TASK BRIEF:
Transcribe the records verbatim, images excluded.

(Records drawn from a dataset)

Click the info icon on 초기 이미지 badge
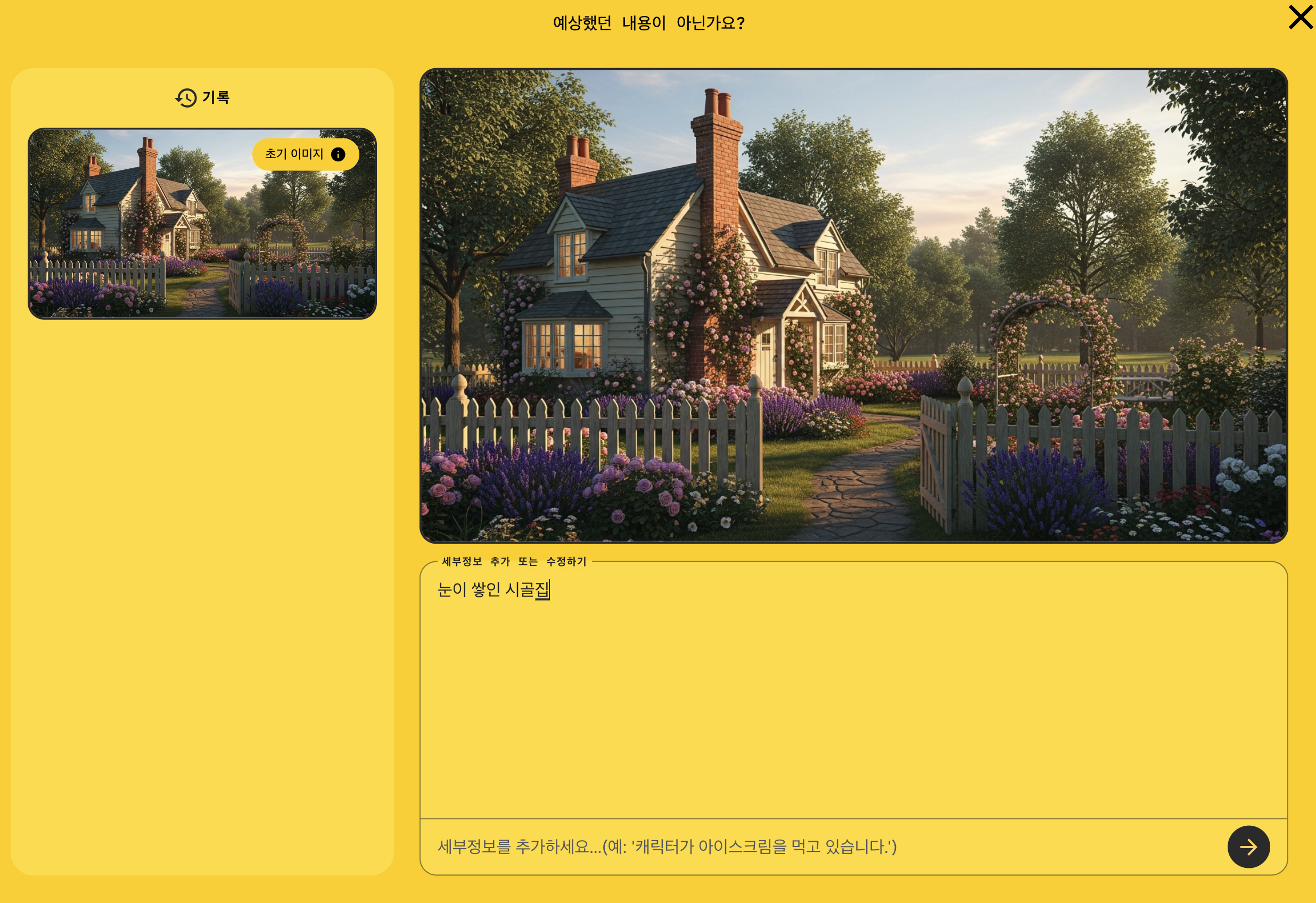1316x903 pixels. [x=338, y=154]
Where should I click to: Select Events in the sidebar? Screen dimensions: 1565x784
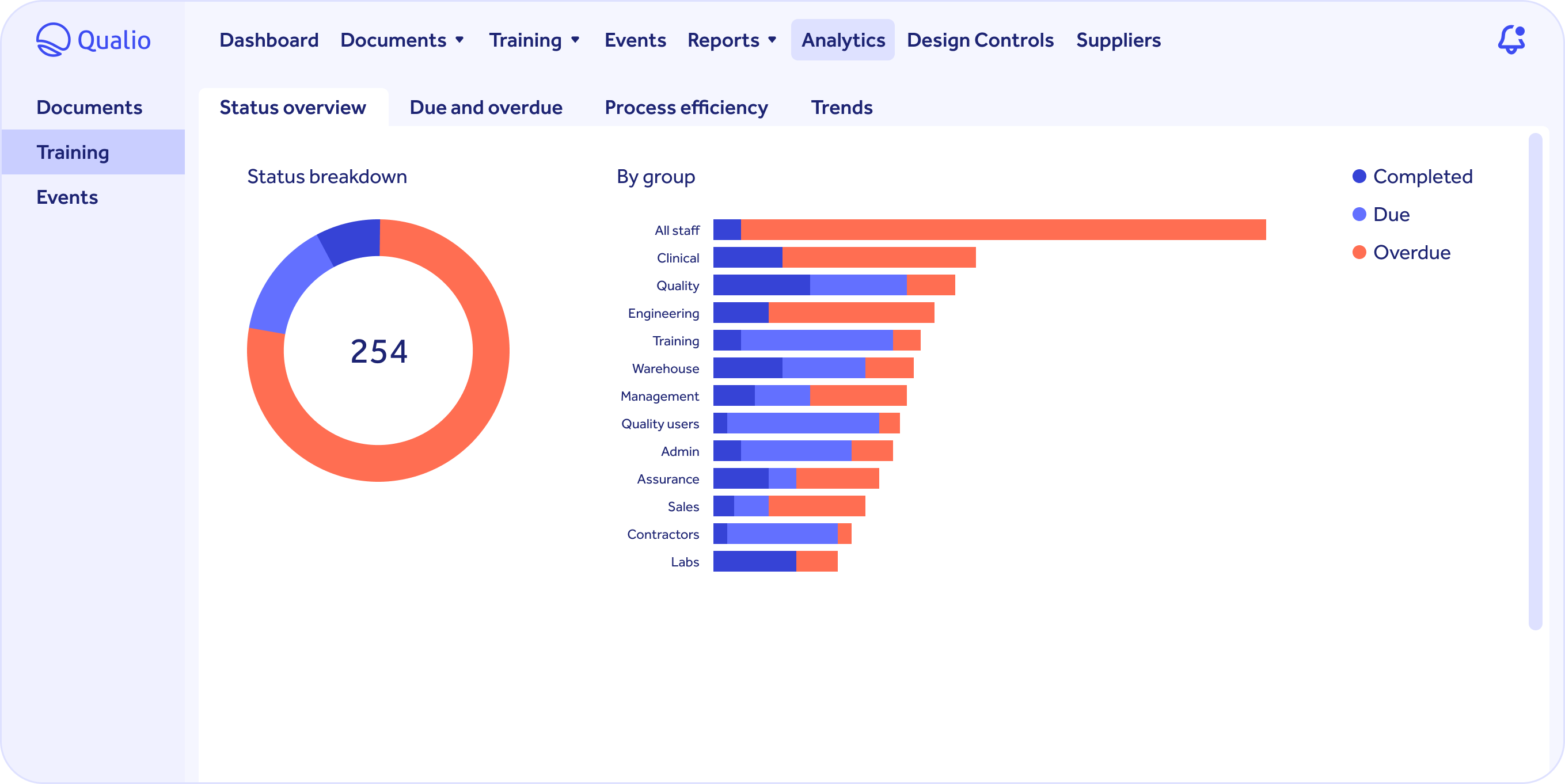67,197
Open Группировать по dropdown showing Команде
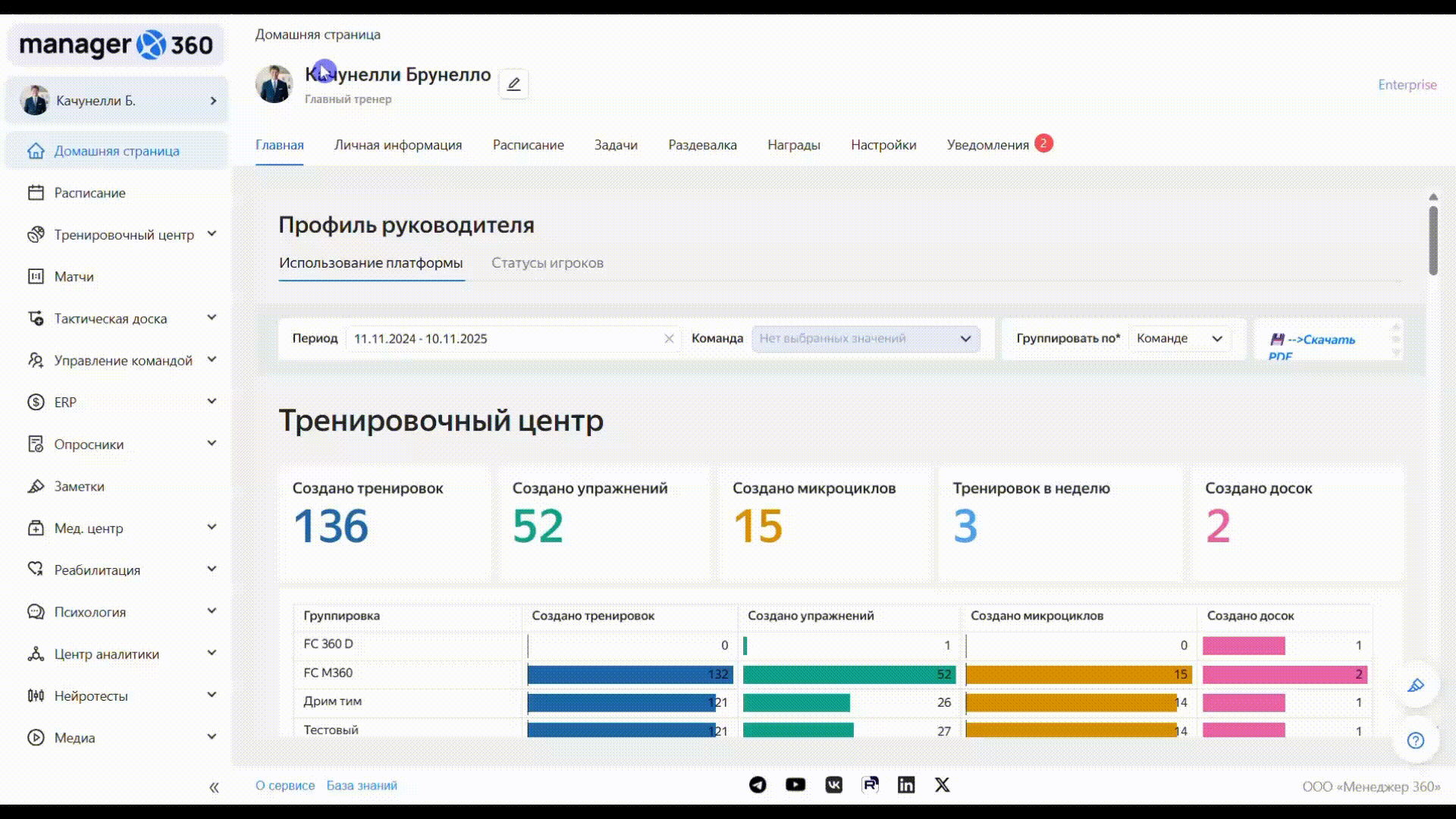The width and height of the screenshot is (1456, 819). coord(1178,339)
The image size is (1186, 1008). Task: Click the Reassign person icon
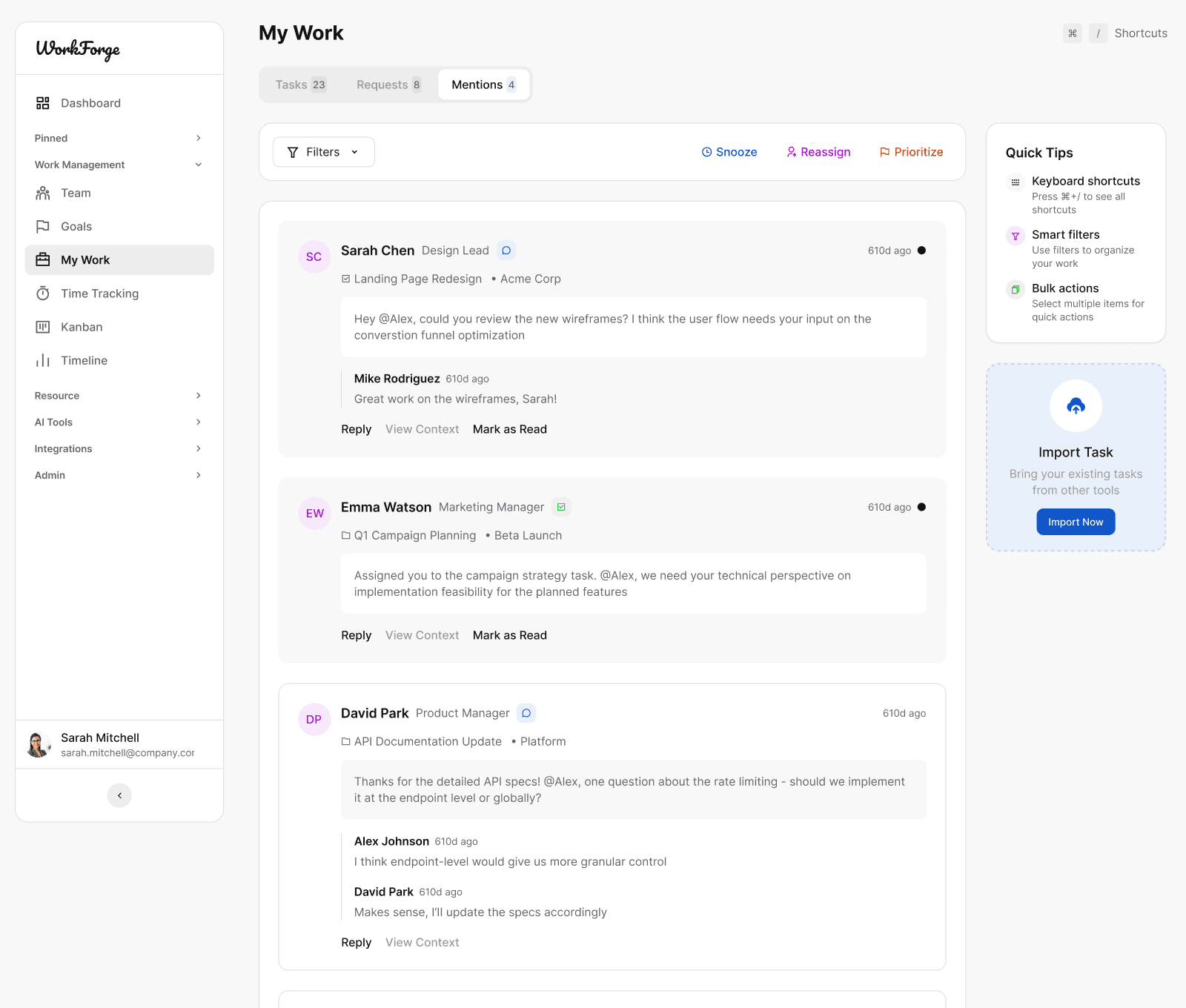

SOLUTION TO THE PROBLEM:
Click the info icon on 초기 이미지 badge
1316x903 pixels. [x=338, y=154]
Where should I click to: Select Events in the sidebar? Screen dimensions: 1565x784
67,197
Open Группировать по dropdown showing Команде
The width and height of the screenshot is (1456, 819). coord(1178,339)
The image size is (1186, 1008). Task: Click the Reassign person icon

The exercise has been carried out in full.